Wie sehen die Perspektiven aus?

Auch wenn der Wettbewerb um Arbeitskräfte mit anderen Branchen groß sei und eine Daueraufgabe bleibe, auch wenn Herausforderungen genereller Art vorhanden seien: Aus Sicht des Gastgewerbes gibt es keinen Grund, in seinen Bemühungen nachzulassen. Zumal es positive Entwicklungen gebe, wie Daniel Ohl sagt.

„Mut machen uns die bis zur Corona-Krise gute Beschäftigungsentwicklung und die auch jetzt wieder steigenden Zahlen. Es besteht also kein Grund zur Resignation, denn das Gastgewerbe bietet generell sehr gute Berufs- und Karrierechancen“, zeigt er sich überzeugt.

Wo sieht der Dehoga weitere Ansatzpunkte?

Dass gerade mit dem Entgelttarifvertrag bei der Bezahlung der Mitarbeiter ein Schritt in die richtige Richtung getan worden sei, wertet Ohl als wichtigen Anreiz. Um die Bezahlung dauerhaft finanzieren zu können fordert der Dehoga eine dauerhafte Verbesserung der Rahmenbedingungen für Gastronomen. Eine „Schlüsselrolle“ spiele dabei laut Ohl die vom Verband geforderte dauerhafte Entfristung des Sieben-Prozent-Mehrwertsteuersatzes in der Gastronomie.

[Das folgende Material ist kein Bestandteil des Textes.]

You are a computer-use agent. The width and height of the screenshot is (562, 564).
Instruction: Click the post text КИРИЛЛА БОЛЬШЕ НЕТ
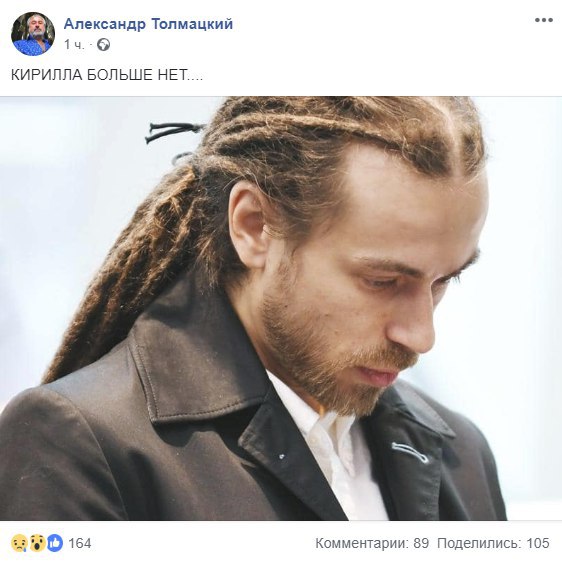[x=107, y=75]
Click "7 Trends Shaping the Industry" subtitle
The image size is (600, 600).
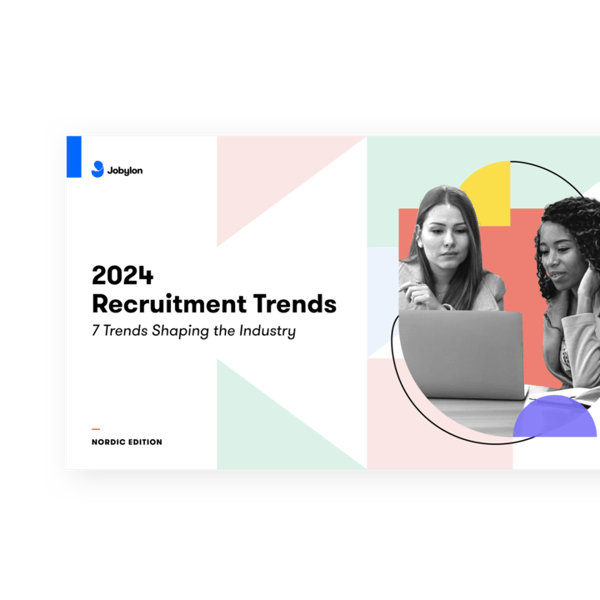[193, 331]
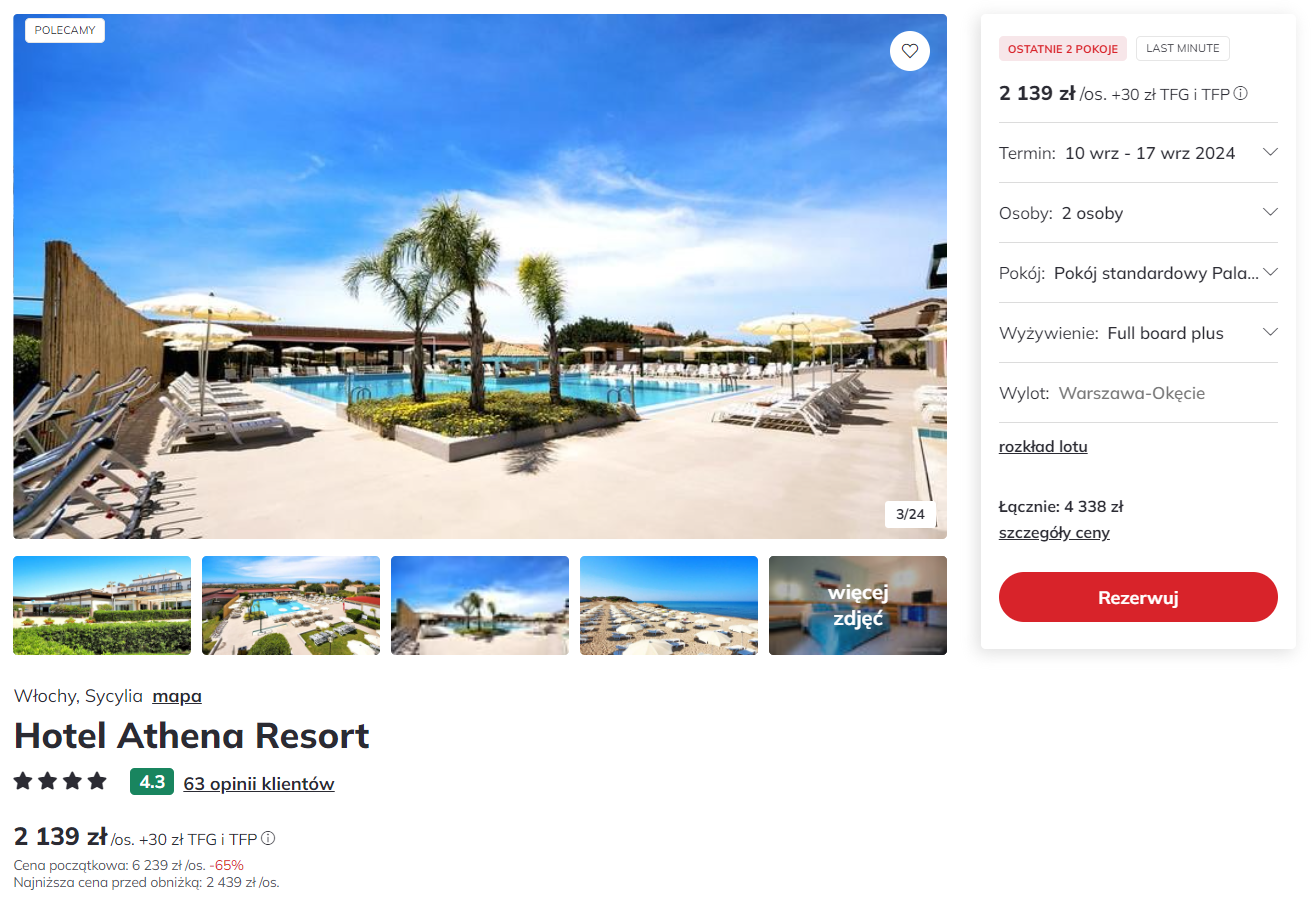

Daneben seien die Arbeitszeiten ein wichtiger Faktor für die Wettbewerbsfähigkeit auf dem Arbeitsmarkt. Hier sei bereits eine Menge geschehen. So ließen sich zumindest teilweise die Veränderungen bei Öffnungszeiten gastgewerblicher Betriebe erklären: „Die Konzentration von Öffnungszeiten auf umsatzstärkere Tage sowie die vielfach zu beobachtende klarere Begrenzung von Öffnungs- und Servicezeiten sind nicht allein dem Personalmangel geschuldet, sondern auch dem Bemühen, den Mitarbeitenden wettbewerbsfähige Arbeitszeiten bieten zu können“, so Ohl.

Ein ebenso wirksamer Hebel zur Bekämpfung des Personalmangels sieht der Verband aber auch in Erleichterungen bei der Fachkräfte- und Mitarbeitergewinnung aus dem Ausland ein. Dass für Fachkräfte die Einwanderung nach Deutschland gesetzlich erleichtert werden soll, sei daher ausdrücklich zu begrüßen.